Rozumnie zorganizowana współpraca z wędrownymi wczasami pracowniczymi i akcją obozów młodzieżowych może dać w tej dziedzinie bardzo pożądane rezultaty. Wciągnie masy w góry i zapełni opustoszałe w niektórych częściach gór schroniska. Powiązana z akcją zdobywania Górskiej Odznaki Turystycznej rozrośnie się w przyszłości w potężny i powszechny ruch turystyczny.

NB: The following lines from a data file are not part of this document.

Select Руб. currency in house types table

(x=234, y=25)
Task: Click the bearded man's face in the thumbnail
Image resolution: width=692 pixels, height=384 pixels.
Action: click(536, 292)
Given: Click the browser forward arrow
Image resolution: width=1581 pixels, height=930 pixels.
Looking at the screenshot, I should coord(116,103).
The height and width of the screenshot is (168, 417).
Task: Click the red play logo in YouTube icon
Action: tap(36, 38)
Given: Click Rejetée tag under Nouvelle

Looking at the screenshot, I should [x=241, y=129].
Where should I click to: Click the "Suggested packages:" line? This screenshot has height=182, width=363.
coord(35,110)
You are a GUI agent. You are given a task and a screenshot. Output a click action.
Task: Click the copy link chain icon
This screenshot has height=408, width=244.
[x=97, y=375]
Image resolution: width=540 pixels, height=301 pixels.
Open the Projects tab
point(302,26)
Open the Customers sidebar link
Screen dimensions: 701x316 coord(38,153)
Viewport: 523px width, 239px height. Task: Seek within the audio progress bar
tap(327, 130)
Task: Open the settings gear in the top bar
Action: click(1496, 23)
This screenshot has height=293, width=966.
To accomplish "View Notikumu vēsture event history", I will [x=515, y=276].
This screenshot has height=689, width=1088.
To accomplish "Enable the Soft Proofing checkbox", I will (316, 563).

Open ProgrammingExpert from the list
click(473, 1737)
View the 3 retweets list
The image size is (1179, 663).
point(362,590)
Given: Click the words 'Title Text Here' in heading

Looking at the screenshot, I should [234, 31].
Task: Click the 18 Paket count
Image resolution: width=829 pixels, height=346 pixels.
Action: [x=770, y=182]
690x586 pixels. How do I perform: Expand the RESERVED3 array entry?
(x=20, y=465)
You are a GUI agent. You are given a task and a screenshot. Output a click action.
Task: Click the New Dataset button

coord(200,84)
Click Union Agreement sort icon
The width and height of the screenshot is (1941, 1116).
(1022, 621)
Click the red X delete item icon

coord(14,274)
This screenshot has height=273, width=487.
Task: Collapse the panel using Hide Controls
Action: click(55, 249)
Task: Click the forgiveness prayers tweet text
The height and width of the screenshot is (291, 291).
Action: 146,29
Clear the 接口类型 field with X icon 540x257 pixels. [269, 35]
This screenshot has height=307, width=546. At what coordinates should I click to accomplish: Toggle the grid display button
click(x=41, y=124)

Latem, w ramach Informatora turystycznego, wydanego w nakładzie 5000 egz., ukazało się nowe, przepracowane wydanie regulaminu GOT wraz ze spisem wycieczek i przewodników. 
By lepiej propagować cele i ideę odznaki, PTT ustanowiło w 1949 r. nagrodę przechodnią dla Oddziału PTT, który zdobędzie największą ilość punktów do GOT. W ostatnich dwóch latach działalności PTT nagroda ta przypadała Oddziałowi Krakowskiemu, na drugim miejscu było Bielsko-Biała, a na trzecim Katowice.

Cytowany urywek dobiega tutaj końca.